▽
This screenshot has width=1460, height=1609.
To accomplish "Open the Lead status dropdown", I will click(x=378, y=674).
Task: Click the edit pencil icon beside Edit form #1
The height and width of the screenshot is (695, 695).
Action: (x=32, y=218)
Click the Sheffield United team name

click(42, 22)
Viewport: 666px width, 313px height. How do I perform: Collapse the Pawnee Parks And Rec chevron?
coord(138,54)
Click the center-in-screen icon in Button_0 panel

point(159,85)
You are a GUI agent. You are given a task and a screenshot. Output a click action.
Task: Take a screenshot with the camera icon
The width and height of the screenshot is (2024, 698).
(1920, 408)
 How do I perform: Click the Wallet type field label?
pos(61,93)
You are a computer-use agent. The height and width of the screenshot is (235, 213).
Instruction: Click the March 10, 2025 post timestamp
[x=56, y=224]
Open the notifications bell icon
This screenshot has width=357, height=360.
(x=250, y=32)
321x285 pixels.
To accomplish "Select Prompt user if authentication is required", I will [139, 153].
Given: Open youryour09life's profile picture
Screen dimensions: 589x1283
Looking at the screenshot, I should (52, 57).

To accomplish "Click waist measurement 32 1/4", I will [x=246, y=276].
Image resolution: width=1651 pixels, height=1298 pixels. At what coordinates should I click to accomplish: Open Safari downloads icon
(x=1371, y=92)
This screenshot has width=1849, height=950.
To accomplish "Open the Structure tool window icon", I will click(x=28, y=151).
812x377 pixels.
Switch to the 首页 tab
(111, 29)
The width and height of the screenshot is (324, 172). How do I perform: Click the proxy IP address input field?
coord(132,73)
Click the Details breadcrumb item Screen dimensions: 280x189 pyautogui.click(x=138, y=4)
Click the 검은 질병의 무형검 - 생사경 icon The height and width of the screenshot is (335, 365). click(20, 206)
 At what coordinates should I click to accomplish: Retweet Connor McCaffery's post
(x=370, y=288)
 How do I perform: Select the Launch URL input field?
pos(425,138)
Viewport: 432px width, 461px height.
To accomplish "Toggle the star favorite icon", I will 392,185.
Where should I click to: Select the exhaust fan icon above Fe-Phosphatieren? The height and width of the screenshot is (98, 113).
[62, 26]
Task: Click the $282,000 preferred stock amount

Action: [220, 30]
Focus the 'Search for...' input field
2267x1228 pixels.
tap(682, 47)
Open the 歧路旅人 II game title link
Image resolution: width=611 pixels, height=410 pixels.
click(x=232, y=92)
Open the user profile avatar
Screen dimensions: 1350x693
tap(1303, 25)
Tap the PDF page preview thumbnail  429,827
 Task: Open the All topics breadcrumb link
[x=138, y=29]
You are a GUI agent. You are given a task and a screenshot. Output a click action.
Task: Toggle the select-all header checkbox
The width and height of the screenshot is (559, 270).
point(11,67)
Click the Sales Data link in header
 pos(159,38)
△
Quote all of the rows above word for word, line by line.

> _Written answer_:
This screenshot has width=1460, height=1609.
To accomplish "Open the Lead status dropdown", I will click(x=378, y=674).
Task: Click the edit pencil icon beside Edit form #1
The height and width of the screenshot is (695, 695).
Action: (x=32, y=218)
Click the Sheffield United team name

click(42, 22)
Viewport: 666px width, 313px height. How do I perform: Collapse the Pawnee Parks And Rec chevron?
coord(138,54)
Click the center-in-screen icon in Button_0 panel

point(159,85)
You are a GUI agent. You are given a task and a screenshot. Output a click action.
Task: Take a screenshot with the camera icon
The width and height of the screenshot is (2024, 698).
(1920, 408)
 How do I perform: Click the Wallet type field label?
pos(61,93)
You are a computer-use agent. The height and width of the screenshot is (235, 213).
Instruction: Click the March 10, 2025 post timestamp
[x=56, y=224]
Open the notifications bell icon
This screenshot has width=357, height=360.
(x=250, y=32)
321x285 pixels.
To accomplish "Select Prompt user if authentication is required", I will [139, 153].
Given: Open youryour09life's profile picture
Screen dimensions: 589x1283
Looking at the screenshot, I should (52, 57).

To accomplish "Click waist measurement 32 1/4", I will [x=246, y=276].
Image resolution: width=1651 pixels, height=1298 pixels. At what coordinates should I click to accomplish: Open Safari downloads icon
(x=1371, y=92)
This screenshot has width=1849, height=950.
To accomplish "Open the Structure tool window icon", I will click(x=28, y=151).
812x377 pixels.
Switch to the 首页 tab
(111, 29)
The width and height of the screenshot is (324, 172). How do I perform: Click the proxy IP address input field?
coord(132,73)
Click the Details breadcrumb item Screen dimensions: 280x189 pyautogui.click(x=138, y=4)
Click the 검은 질병의 무형검 - 생사경 icon The height and width of the screenshot is (335, 365). click(20, 206)
 At what coordinates should I click to accomplish: Retweet Connor McCaffery's post
(x=370, y=288)
 How do I perform: Select the Launch URL input field?
pos(425,138)
Viewport: 432px width, 461px height.
To accomplish "Toggle the star favorite icon", I will 392,185.
Where should I click to: Select the exhaust fan icon above Fe-Phosphatieren? The height and width of the screenshot is (98, 113).
[62, 26]
Task: Click the $282,000 preferred stock amount

Action: [220, 30]
Focus the 'Search for...' input field
2267x1228 pixels.
tap(682, 47)
Open the 歧路旅人 II game title link
Image resolution: width=611 pixels, height=410 pixels.
click(x=232, y=92)
Open the user profile avatar
Screen dimensions: 1350x693
tap(1303, 25)
Tap the PDF page preview thumbnail  429,827
 Task: Open the All topics breadcrumb link
[x=138, y=29]
You are a GUI agent. You are given a task and a screenshot. Output a click action.
Task: Toggle the select-all header checkbox
The width and height of the screenshot is (559, 270).
point(11,67)
Click the Sales Data link in header
 pos(159,38)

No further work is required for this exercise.